#### [BRANO ESTRATTO]
################

Il rap incontra la musica psichedelica: “Cartoline”, uscito per Trulletto Records, è un breve ma intenso EP, dove in quattro canzoni Mengo T racconta frammenti di un viaggio mentale. I testi sono collegati. Ritorna spesso “l'equipaggio”, che all'inizio “prega, c'ha le mani giunte”, mentre alla fine si trova “sotto l'uragano”.

Che sia un viaggio allucinogeno è fuori di dubbio, tanto che la terza canzone “Come Jesse”, è riferita a Jesse Pinkman: “Sto nel lab come Jesse (…) ricercato come Jesse, disperato come Jesse, laureato negli eccessi”. Ma dietro non c'è un banale desiderio di stordimento, ma un vera ricerca spirituale, come dice lui “un viaggio esistenziale”. Altra occasione (non ne avevo da un po') per consigliare a tutti i lettori di guardare “Midnight Gospel”, serie animata su Netflix! 8 puntate che possono far bene a tutti gli spiriti!

################

#### [MATERIALE FORNITO]
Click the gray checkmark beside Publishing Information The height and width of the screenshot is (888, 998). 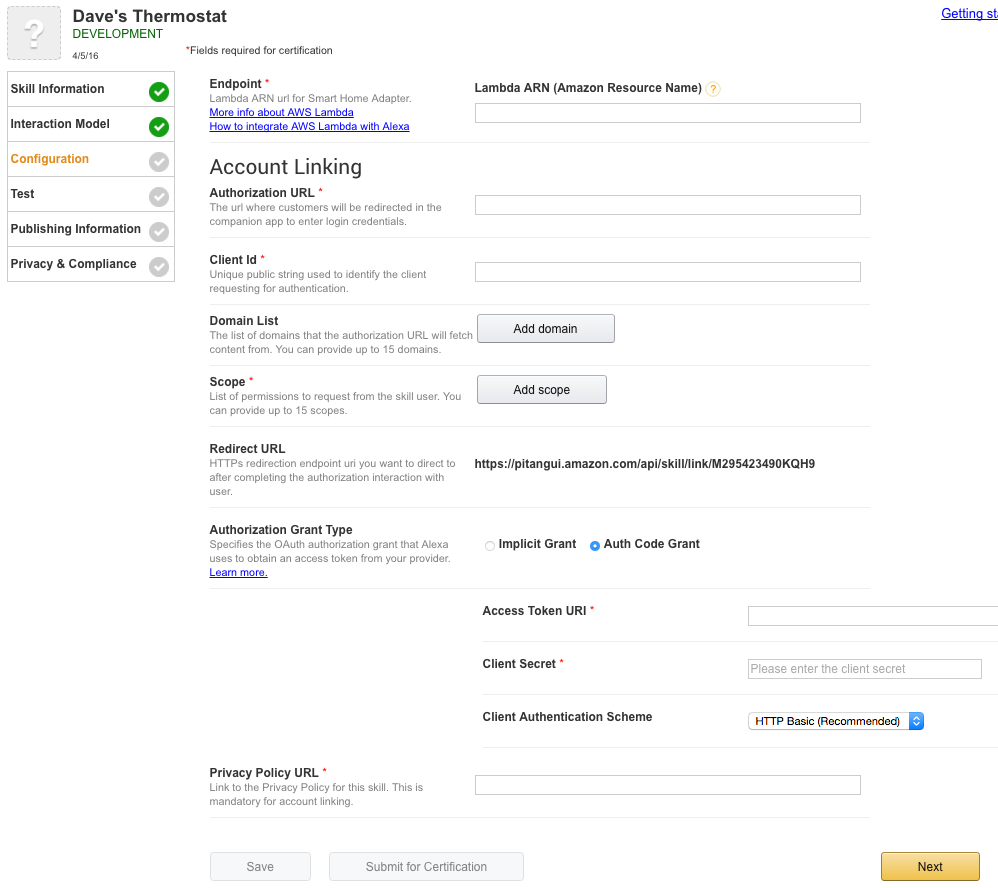pyautogui.click(x=159, y=232)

################

#### [AZIONI RICHIESTE]
• a. Nel testo sull'EP «Cartoline», con quale etichetta è uscito il disco?
• b. Prosegui il testo sull'EP «Cartoline» riprendendo subito dopo la sua ultima frase.

#### [RISPOSTE ATTESE]
• a. Con Trulletto Records.

• b.
L'altro aspetto curioso, non unico ma poco frequentato, è che il “flow” è realizzato da strumenti acustici: batteria, chitarra, basso, tastiere, e qualche campionamento. La differenza si sente, non faccio paragoni di qualità, ma di stile. Non suona “urban”, come la maggior parte delle basi prodotte col software: c'è il calore della chitarra elettrica, come nel riff del brano finale “Desert storm”, e il basso è ben presente ed evidente in “Come Jesse”.

Ma torniamo alle parole. Si parte dalla titletrack, dove le “Cartoline” sono i ricordi riportati: “Cartoline per la mia famiglia, francobolli colorati e carte mille miglia, mi hanno detto che c'è in giro uno, mi assomiglia, c'ha il cervello già ridotto a una poltiglia (…) vedo facce deformate (…) psiconauti nuova scuola ci godiamo sto tramonto viola (...) io quando ritorno sono ricco dentro, vedo l'alba trasformare questi mostri di cemento”.

Poi entriamo nel “Buio Omega”, che non è il film splatter di Joe D'Amato, ma un rituale: “Qualcuno faccia entrare lo sciamano, l'ego si dissolve come neve su una mano. Tieniti forte che si schizza in alto, la pelle trema dentro un bagno caldo [qui la musica sale di un tono, nda] l'appartamento che sprofonda dentro un buco nero, muovo gli oggetti con la forza del pensiero, esploratore del mistero (…) sono su Marte con la faccia nella terra rossa (…) per un secondo la mia anima si è mossa (…) scappare dalla carne come fosse dentro un carcere”.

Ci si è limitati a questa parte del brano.